• _EXERCISE DESCRIPTION_:
Once you find a line containing the word "agent" in the entries below, copy it.

· · ·

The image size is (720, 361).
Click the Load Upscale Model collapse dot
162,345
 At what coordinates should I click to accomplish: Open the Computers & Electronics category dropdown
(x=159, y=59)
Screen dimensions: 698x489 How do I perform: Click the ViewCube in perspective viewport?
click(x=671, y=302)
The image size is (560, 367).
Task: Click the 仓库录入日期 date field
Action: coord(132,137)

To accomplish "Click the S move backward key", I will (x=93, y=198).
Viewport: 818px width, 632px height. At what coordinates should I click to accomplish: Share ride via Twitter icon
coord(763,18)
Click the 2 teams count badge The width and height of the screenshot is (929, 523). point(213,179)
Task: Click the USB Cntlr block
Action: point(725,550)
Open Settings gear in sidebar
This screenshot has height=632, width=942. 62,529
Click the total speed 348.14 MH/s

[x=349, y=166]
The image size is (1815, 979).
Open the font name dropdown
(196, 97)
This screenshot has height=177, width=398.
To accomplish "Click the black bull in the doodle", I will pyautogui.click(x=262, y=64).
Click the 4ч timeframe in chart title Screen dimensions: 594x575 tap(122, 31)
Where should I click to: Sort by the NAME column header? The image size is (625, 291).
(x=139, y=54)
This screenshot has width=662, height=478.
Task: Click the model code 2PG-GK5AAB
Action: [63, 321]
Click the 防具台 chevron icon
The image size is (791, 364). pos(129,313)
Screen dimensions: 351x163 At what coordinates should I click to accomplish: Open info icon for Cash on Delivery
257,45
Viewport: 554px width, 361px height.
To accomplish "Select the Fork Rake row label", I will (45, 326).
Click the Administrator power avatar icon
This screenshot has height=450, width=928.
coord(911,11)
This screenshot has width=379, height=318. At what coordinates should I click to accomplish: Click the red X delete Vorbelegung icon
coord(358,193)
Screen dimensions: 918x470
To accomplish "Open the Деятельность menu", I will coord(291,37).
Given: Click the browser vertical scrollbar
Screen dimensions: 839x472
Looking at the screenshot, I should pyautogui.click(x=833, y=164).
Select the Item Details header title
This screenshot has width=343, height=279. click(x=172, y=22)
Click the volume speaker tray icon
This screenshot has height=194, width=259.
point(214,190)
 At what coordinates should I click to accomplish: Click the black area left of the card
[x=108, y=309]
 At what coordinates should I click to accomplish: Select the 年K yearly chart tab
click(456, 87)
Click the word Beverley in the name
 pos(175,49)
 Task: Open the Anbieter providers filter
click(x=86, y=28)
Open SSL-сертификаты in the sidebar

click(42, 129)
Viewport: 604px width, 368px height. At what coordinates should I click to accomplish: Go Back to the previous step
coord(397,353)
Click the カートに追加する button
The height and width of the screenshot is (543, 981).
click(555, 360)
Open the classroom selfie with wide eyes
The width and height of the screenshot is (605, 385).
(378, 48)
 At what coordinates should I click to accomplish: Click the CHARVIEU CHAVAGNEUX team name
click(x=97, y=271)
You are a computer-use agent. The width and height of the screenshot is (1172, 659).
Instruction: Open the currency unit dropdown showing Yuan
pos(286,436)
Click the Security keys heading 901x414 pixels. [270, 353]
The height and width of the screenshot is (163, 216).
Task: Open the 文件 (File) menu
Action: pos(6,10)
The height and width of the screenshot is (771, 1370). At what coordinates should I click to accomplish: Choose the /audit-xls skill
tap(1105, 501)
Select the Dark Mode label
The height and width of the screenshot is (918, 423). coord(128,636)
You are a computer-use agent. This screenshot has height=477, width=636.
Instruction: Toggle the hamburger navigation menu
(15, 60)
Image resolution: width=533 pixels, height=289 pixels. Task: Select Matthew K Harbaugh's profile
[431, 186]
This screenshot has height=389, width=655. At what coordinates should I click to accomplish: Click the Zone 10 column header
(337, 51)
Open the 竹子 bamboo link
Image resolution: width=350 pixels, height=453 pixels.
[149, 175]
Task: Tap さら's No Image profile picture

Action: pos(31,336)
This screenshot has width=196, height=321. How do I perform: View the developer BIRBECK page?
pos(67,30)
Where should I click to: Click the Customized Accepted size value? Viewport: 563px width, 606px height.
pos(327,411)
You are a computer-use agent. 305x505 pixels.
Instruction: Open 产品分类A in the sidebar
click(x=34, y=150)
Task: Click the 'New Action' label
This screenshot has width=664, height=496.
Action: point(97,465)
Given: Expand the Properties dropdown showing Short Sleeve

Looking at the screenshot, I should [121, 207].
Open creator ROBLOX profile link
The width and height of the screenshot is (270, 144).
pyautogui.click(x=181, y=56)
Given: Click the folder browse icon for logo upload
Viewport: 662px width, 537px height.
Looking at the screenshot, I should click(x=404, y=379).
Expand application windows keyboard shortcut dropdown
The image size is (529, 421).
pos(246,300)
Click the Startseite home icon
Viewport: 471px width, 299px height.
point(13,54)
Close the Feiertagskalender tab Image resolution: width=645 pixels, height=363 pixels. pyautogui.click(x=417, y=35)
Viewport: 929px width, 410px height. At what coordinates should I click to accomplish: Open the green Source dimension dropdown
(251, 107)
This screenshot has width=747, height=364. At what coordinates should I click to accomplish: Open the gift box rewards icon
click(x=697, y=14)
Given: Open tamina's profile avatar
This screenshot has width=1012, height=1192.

· · ·

• _WRITTEN ANSWER_:
You are a computer-use agent. The width and height of the screenshot is (1172, 659).
You are a computer-use agent. This screenshot has height=477, width=636.
You are a computer-use agent. 305x505 pixels.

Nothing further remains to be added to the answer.